## begin DATA LISTING

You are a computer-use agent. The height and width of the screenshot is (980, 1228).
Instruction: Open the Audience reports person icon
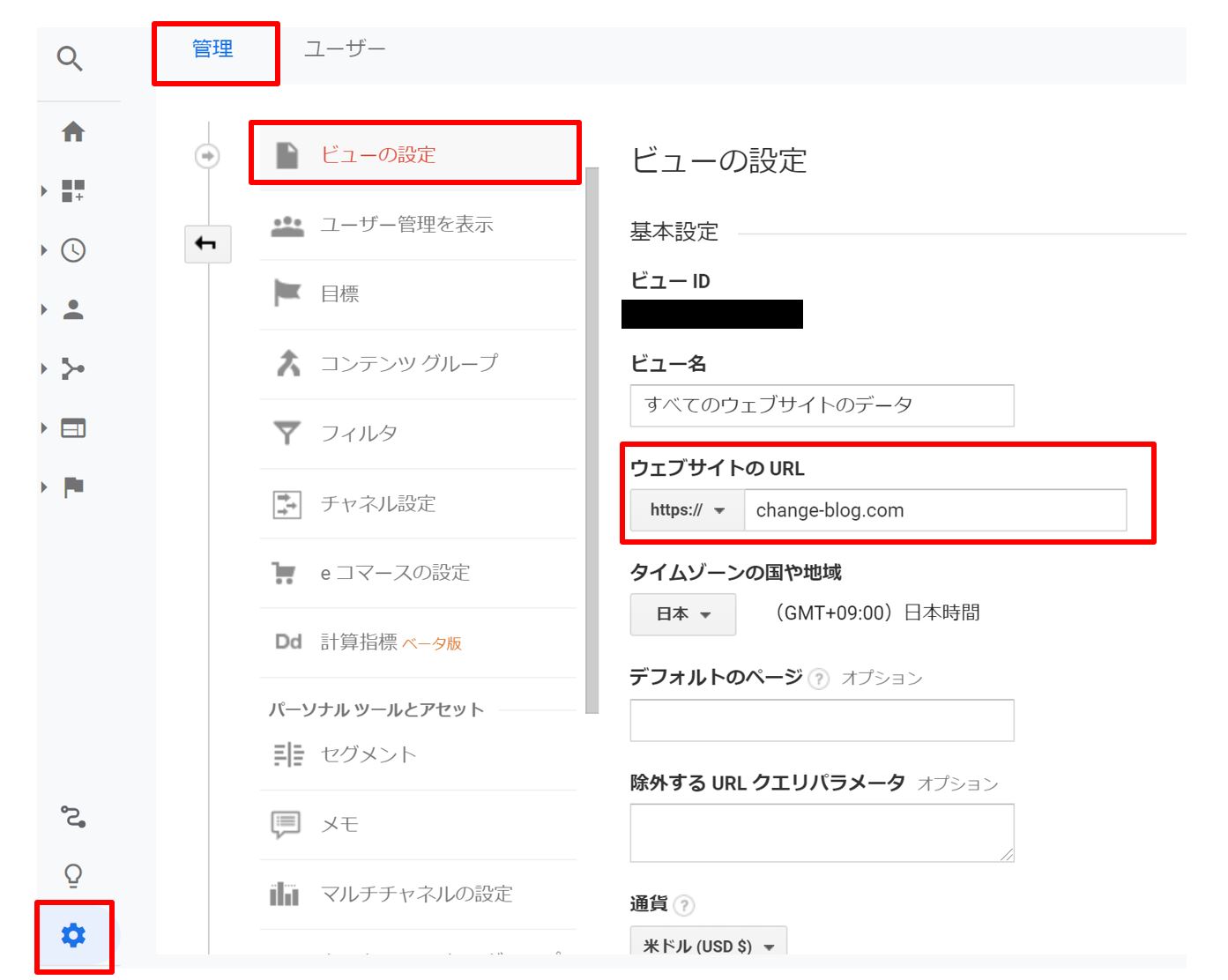(74, 308)
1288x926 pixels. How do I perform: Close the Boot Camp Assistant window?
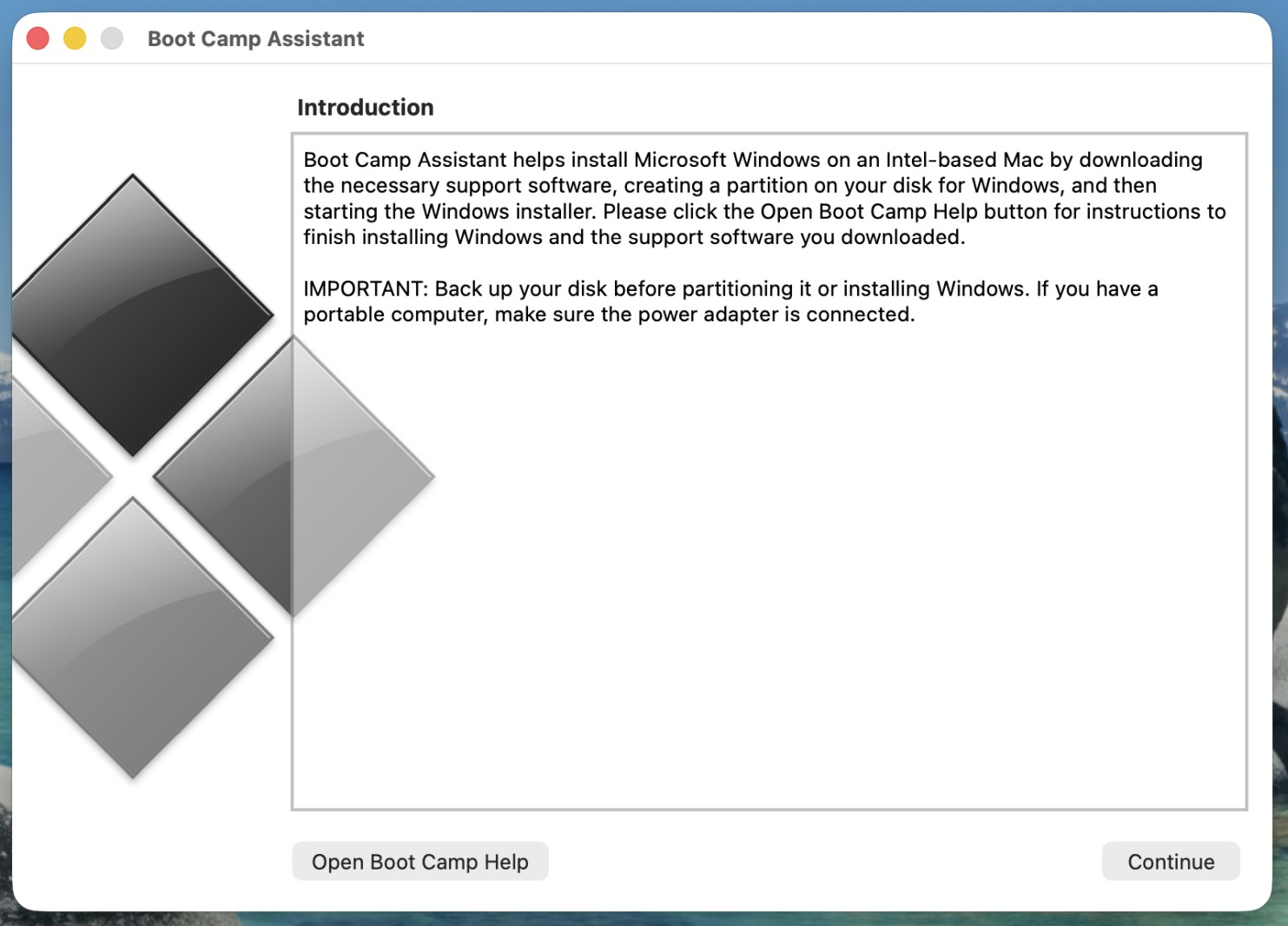[38, 39]
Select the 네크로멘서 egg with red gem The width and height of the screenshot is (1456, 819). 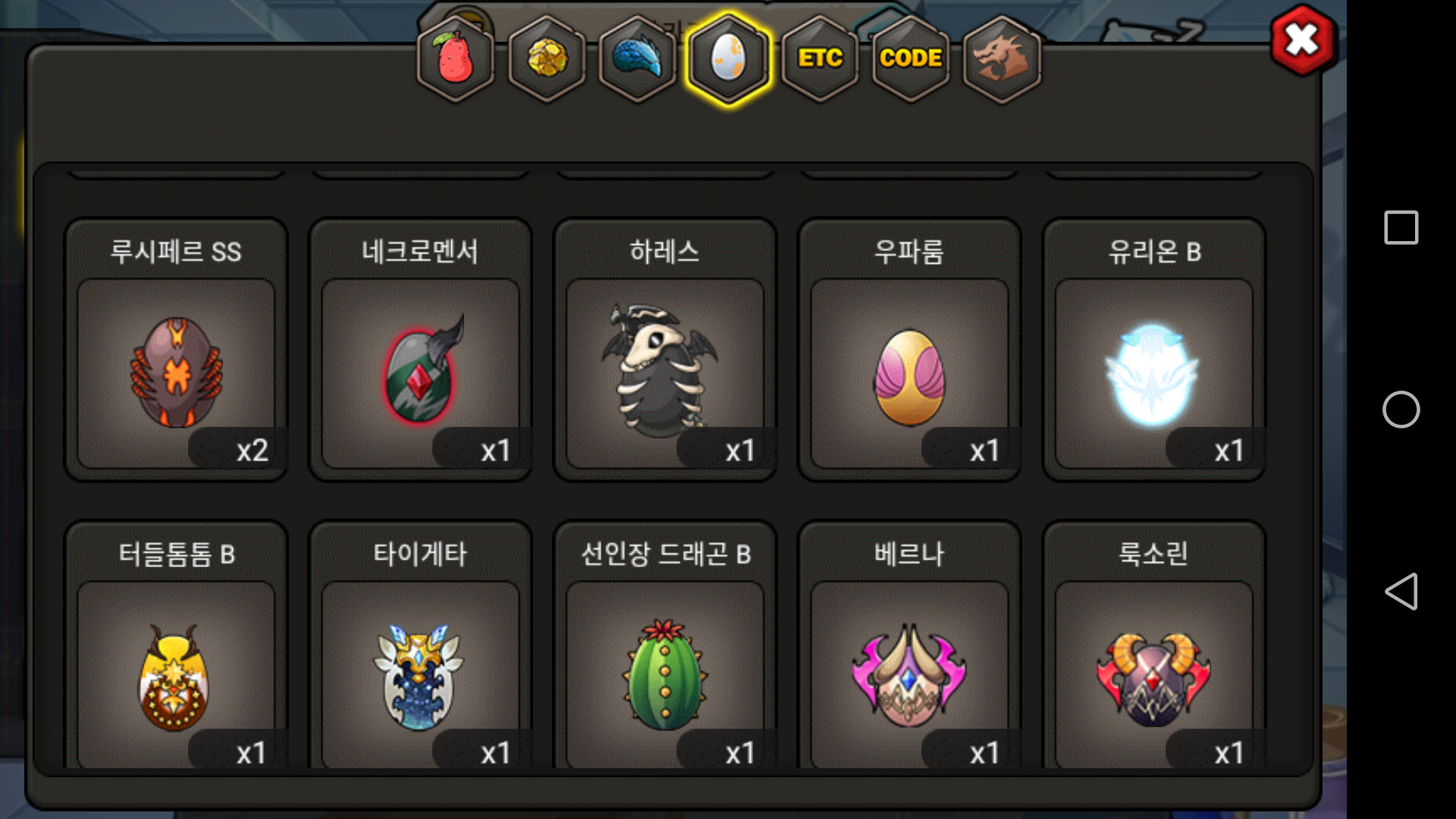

## end DATA LISTING

WRITTEN EXERCISE
Can you set down every line of the material above word for word, with the pictures left out?

SOLUTION TO THIS EXERCISE
You are a computer-use agent. The height and width of the screenshot is (980, 1228).
Instruction: Open the Audience reports person icon
(74, 308)
1288x926 pixels. How do I perform: Close the Boot Camp Assistant window?
[38, 39]
Select the 네크로멘서 egg with red gem The width and height of the screenshot is (1456, 819). 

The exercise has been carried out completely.